I’ll be direct — this doesn’t hold up under scrutiny. The property being used as a short-term rental would not have been in the rental range of the person pointing to a housing shortage. We’re not talking about the same two properties. We’re not even talking about the same demographic.
Properties that function well as STRs are in neighborhoods and price points that don’t overlap with the housing stock people facing a shortage actually need. You can’t apply broad strokes to this argument. The housing shortage is a real problem. Its causes are real: zoning restrictions, construction costs, decades of underbuilding. STR operators are not the cause of it.

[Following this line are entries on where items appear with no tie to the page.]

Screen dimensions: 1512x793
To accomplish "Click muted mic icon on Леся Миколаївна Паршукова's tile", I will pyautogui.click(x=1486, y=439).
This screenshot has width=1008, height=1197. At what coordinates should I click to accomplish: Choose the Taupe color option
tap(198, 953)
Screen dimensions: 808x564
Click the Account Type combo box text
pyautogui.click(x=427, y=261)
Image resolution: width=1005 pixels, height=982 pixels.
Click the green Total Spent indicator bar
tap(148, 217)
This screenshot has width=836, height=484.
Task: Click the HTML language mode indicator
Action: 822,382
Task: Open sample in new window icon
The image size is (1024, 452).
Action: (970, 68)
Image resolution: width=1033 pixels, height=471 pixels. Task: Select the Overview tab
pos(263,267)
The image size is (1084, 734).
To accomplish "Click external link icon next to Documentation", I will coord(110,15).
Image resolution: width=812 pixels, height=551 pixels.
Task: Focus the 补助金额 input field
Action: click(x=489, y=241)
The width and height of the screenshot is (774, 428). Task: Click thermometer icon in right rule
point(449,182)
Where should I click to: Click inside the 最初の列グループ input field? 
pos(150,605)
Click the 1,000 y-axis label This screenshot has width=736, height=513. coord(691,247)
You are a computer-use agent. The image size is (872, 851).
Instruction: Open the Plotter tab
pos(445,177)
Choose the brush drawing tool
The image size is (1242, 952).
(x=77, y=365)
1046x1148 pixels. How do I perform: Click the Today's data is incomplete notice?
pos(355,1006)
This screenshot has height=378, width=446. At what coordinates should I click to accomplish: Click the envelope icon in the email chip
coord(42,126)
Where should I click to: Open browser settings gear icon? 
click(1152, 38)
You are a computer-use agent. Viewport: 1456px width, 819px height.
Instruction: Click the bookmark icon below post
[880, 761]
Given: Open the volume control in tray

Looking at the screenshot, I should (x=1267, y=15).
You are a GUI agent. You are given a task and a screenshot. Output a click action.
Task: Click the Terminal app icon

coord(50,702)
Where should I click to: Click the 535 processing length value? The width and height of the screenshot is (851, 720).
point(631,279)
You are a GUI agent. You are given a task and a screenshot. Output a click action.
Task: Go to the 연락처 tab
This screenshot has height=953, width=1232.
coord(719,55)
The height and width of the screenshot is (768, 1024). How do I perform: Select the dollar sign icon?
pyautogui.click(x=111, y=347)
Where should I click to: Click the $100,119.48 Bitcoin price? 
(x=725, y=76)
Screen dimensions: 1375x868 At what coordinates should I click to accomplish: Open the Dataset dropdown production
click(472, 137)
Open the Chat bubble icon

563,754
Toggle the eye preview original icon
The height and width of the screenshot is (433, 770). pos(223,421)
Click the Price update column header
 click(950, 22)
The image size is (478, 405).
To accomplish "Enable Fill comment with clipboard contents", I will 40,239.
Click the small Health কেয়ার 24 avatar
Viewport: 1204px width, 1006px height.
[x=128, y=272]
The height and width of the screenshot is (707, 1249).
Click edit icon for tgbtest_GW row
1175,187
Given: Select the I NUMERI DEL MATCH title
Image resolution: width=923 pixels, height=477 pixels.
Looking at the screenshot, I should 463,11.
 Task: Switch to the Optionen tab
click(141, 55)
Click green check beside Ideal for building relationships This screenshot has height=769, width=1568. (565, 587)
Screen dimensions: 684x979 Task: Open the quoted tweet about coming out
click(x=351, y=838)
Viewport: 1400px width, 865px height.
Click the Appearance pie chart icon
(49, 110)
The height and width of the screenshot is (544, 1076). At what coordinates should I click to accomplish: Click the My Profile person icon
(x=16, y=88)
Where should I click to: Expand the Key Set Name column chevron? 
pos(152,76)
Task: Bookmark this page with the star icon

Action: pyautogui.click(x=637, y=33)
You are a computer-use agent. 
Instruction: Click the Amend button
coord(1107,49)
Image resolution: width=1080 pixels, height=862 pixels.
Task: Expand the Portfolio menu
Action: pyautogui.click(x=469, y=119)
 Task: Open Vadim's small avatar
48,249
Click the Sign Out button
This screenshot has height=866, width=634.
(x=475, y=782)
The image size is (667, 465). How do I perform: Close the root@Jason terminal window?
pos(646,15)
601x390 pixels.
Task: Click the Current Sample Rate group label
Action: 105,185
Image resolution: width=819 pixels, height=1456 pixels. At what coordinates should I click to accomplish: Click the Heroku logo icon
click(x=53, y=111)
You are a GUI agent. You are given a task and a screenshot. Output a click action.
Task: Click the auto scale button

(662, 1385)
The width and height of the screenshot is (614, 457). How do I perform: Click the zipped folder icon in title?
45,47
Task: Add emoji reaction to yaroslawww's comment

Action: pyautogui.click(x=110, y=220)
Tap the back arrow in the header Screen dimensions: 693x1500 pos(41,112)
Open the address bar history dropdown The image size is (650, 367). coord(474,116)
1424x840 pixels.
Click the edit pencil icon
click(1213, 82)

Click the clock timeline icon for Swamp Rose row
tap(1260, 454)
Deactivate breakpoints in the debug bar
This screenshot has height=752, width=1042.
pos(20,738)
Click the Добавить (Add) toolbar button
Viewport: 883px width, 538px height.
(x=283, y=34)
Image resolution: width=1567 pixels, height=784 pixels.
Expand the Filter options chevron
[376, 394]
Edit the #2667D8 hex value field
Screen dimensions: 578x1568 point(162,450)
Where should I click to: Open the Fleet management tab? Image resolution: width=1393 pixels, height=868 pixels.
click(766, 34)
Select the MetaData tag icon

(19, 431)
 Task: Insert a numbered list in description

What STR operators often are — and this gets ignored — is the reason property conditions improve. When you put a listing together, you photograph it in its most pristine condition, and you have to maintain that standard or bad reviews put you out of business. That accountability loop doesn’t exist in long-term rentals the same way. Traditional landlords are often incentivized to keep a tenant in place without investing in the property. Long-term rental cash flow frequently equals deferred maintenance — a landlord collects rent for three years, the roof needs replacing, and three years of cash flow disappears. STR operators can’t run that model. The guest reviews won’t allow it.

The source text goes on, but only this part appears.